During the exploration and production of oil and gas, a vast quantity of chemicals are consumed. Oil industry operations can be divided into two categories, drilling and production, and it has been estimated that these activities offer a combined annual market of over two-hundred thousand tonnes of process chemicals. Further, it is interesting to note that of these two-hundred thousand tonnes, over one-hundred thousand tonnes are 'lost' into the environment each year.
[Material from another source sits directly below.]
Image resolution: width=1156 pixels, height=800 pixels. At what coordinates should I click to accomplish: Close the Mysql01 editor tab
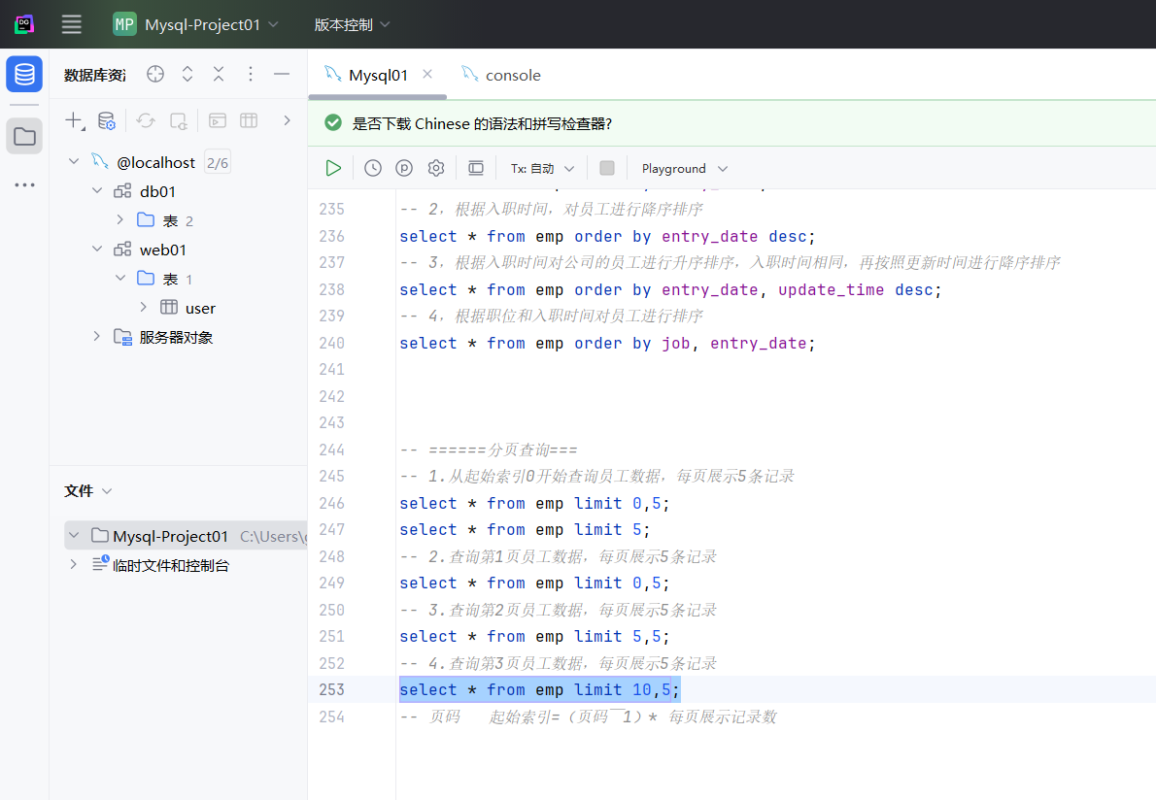427,74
As a consequence, there are strong regulatory pressures on the oil and gas companies to move towards the use of 'greener' chemicals.

Oilseed rape is a source of a variety of products, the most important of which are:

(i) rapeseed oil,
(ii) fatty acids;
(iii) glycerides;
(iv) glycerol; and
(v) meal.

These products exhibit a range of physico-chemical properties which are of interest to the oil and gas industry, and could, for example, find use in applications such as: base oils and lubricity aids for both oil based and water based drilling fluids; surfactants for use in demulsifiers, emulsion breakers and oil-wetting agents; shale stabilisers for use during drilling; and absorbents for treating oil or chemicals spills on a drilling or production platform.

In short, therefore, the offshore oil and gas industry represents a large and on going market for chemicals many of which could, potentially, be formulated using materials derived from oilseed rape.

This specific investigation was predominantly a practical study during which the most promising new products were subjected to a laboratory evaluation to assess their performance under control led conditions.

Five new oilseed rape based products were developed and assessed, these being:

(i) a drilling mud emulsifier;
(ii) an oil spill emulsion breaker;
(iii) a combined gas drying agent and anti-freeze;
(iv) a corrosion inhibitor; and
(v) a general purpose absorbent.

The initial tests indicated that these products performed as effectively as traditional products.